Guide to IAFC model policies and procedures for emergency vehicle safety (2014). International Association of Fire Chiefs. Retrieved from:

Pendleton, J. H. (2010). National security: Key challenges and solutions to strengthen interagency collaboration. Testimony before the Subcommittee on Armed Services, House of Representatives, June 9, 2010. GAO. Retrieved  from:

Wolshon, B. (2002). Planning for the evacuation of New Orleans. Institute of Transportation Engineers. ITE Journal: ITE 2002 Spring Conference and Exhibit: March 2-27, 2002, 72(2), 44-49. (Document ID:109205986). Retrieved from ProQuest.

Local, State, and Federal Partnerships:

Sometimes what appears to be a gas explosion, a local homicide situation, or a bomb threat may actually be instigated by domestic terrorists. Examples include drug-related terrorist acts, paramilitary radicals involvement, infrastructure sabotage, and toxins dispersal attempts.

Many Emergency Management Plans include a working partnership with local fire departments and law enforcement agencies.  This case requires to review and discuss a specific plan to include the San Francisco Bay Area regional emergency coordination plan.

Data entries
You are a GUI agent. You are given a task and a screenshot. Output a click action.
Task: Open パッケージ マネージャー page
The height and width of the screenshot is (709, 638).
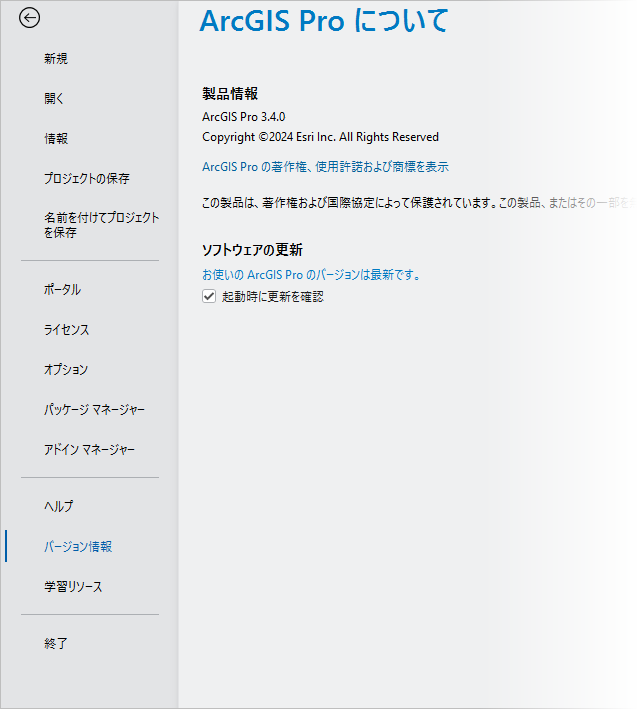pos(94,410)
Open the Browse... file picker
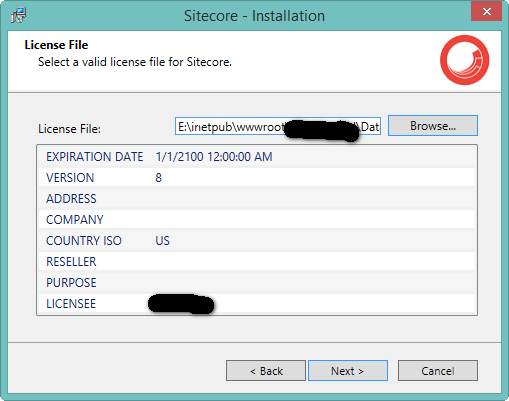This screenshot has width=509, height=401. [433, 126]
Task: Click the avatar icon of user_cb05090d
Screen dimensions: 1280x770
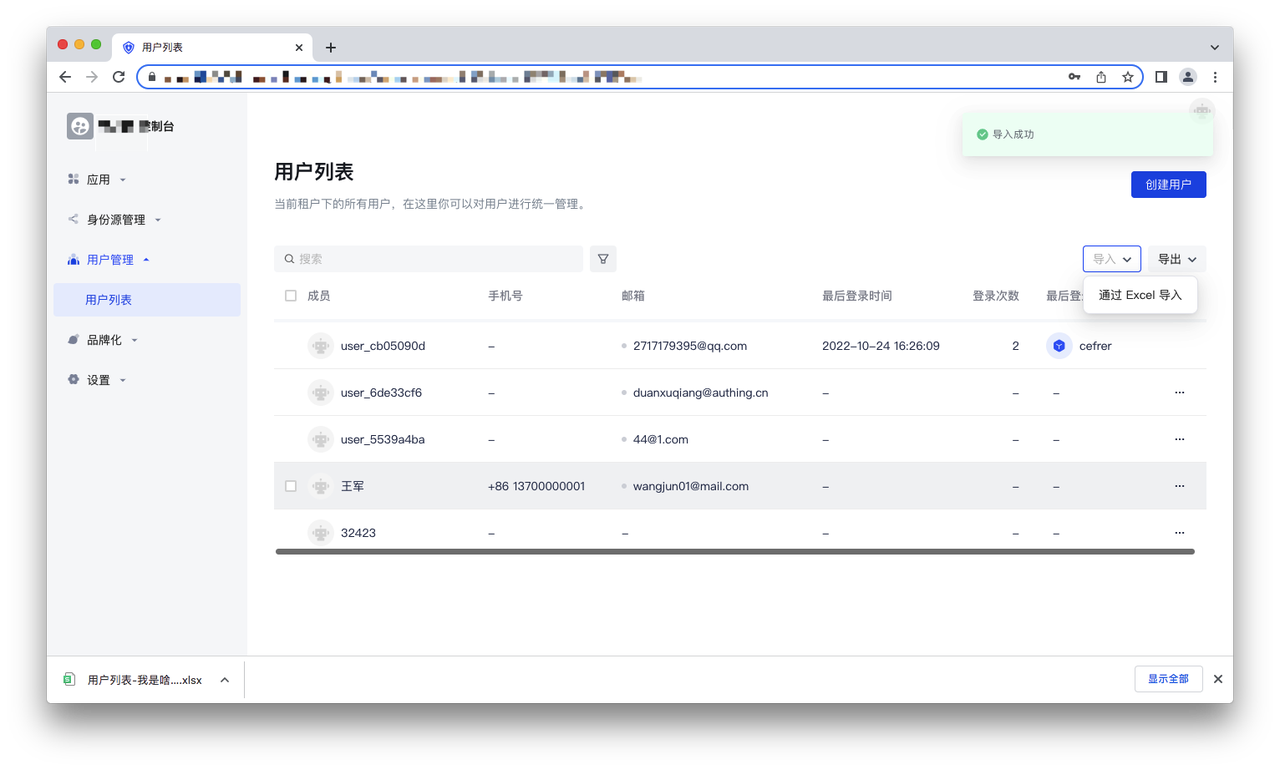Action: point(320,346)
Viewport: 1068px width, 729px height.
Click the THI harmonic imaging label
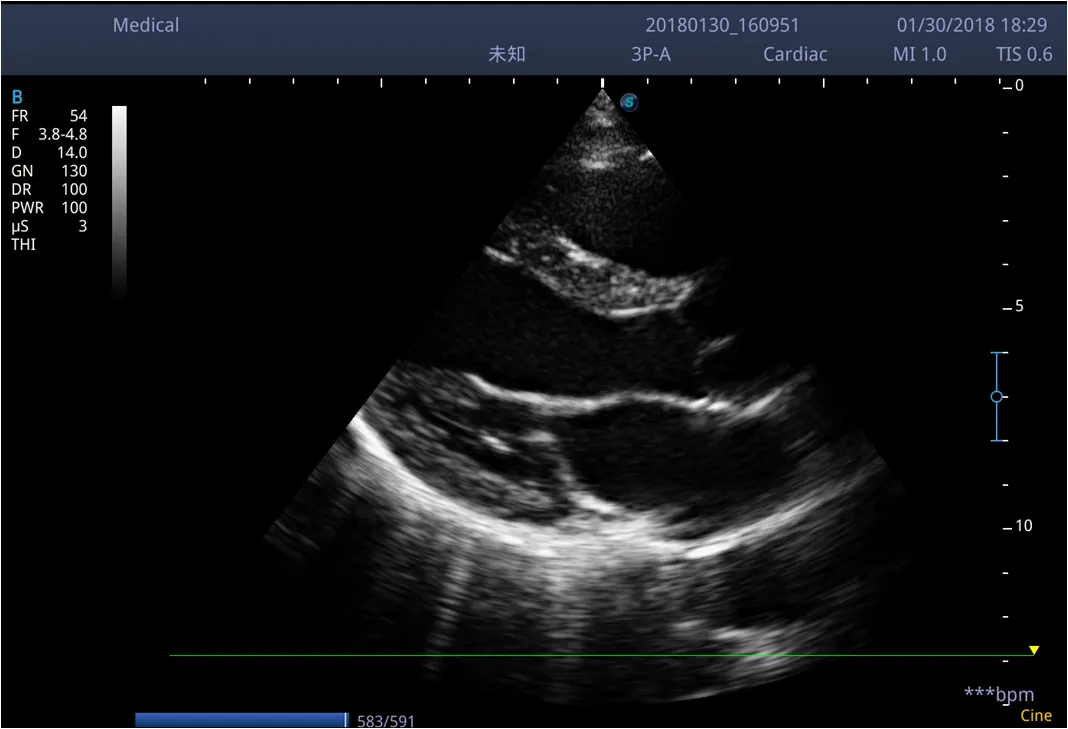click(x=23, y=245)
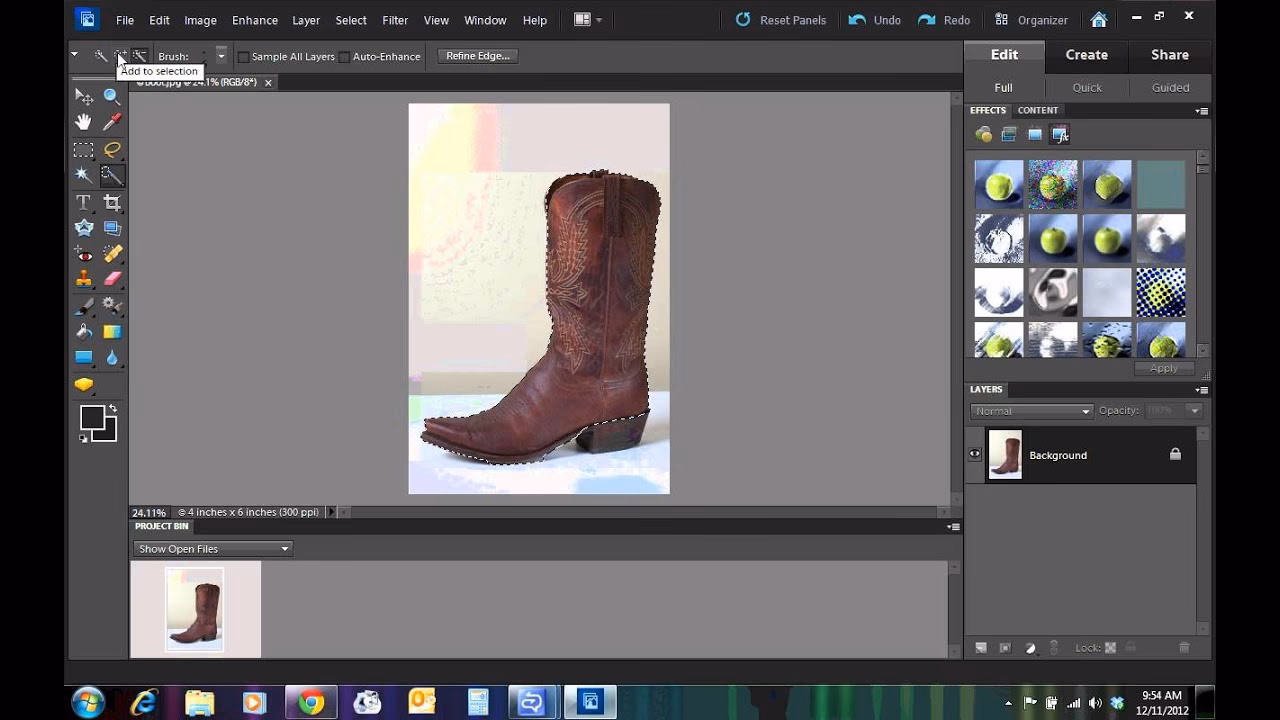The height and width of the screenshot is (720, 1280).
Task: Pick the Eyedropper tool
Action: click(112, 122)
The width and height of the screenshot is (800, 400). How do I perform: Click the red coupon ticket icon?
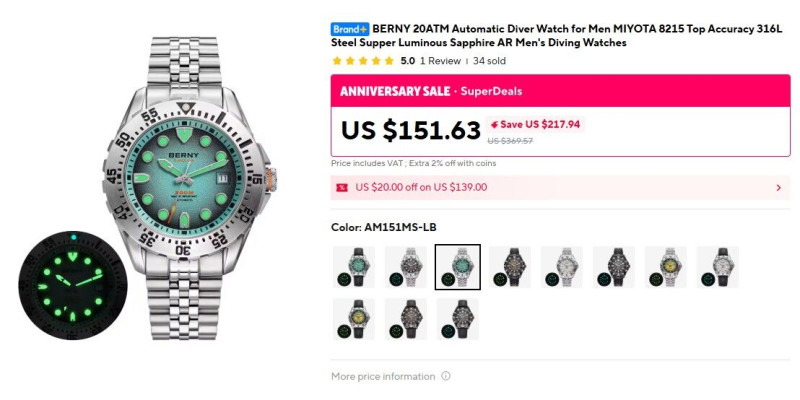pyautogui.click(x=342, y=187)
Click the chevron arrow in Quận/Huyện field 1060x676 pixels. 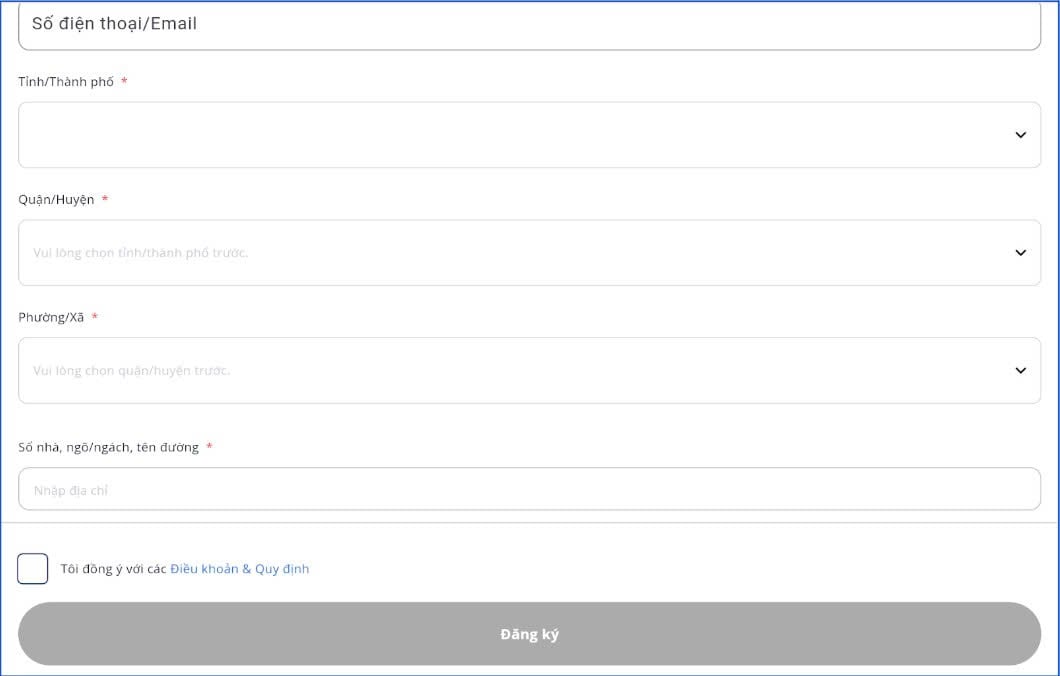(1020, 253)
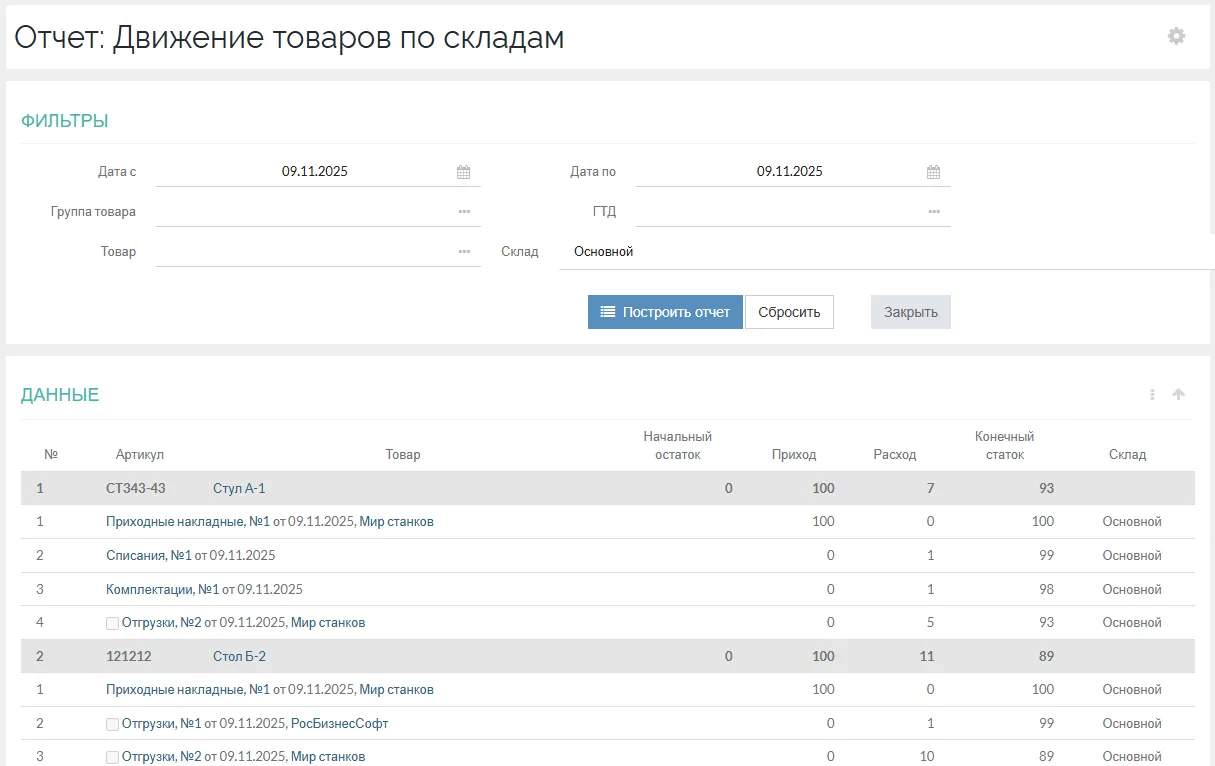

→ **Tasks for this exercise**
1/ Answer these questions using the source document:
(a) In what year was the IAFC guide to model policies and procedures for emergency vehicle safety published?
(b) Before which body did Pendleton give testimony?
(c) Which regional emergency coordination plan is named in the section on local, state, and federal partnerships?
2/ Reproduce the part of the source document starting at "Wolshon, B. (2002)." and ending at "Retrieved from ProQuest.".
The listing has no connection to the source document.

→ **Responses by item number**
1/
(a) 2014
(b) The Subcommittee on Armed Services, House of Representatives
(c) The San Francisco Bay Area regional emergency coordination plan

2/
Wolshon, B. (2002). Planning for the evacuation of New Orleans. Institute of Transportation Engineers. ITE Journal: ITE 2002 Spring Conference and Exhibit: March 2-27, 2002, 72(2), 44-49. (Document ID:109205986). Retrieved from ProQuest.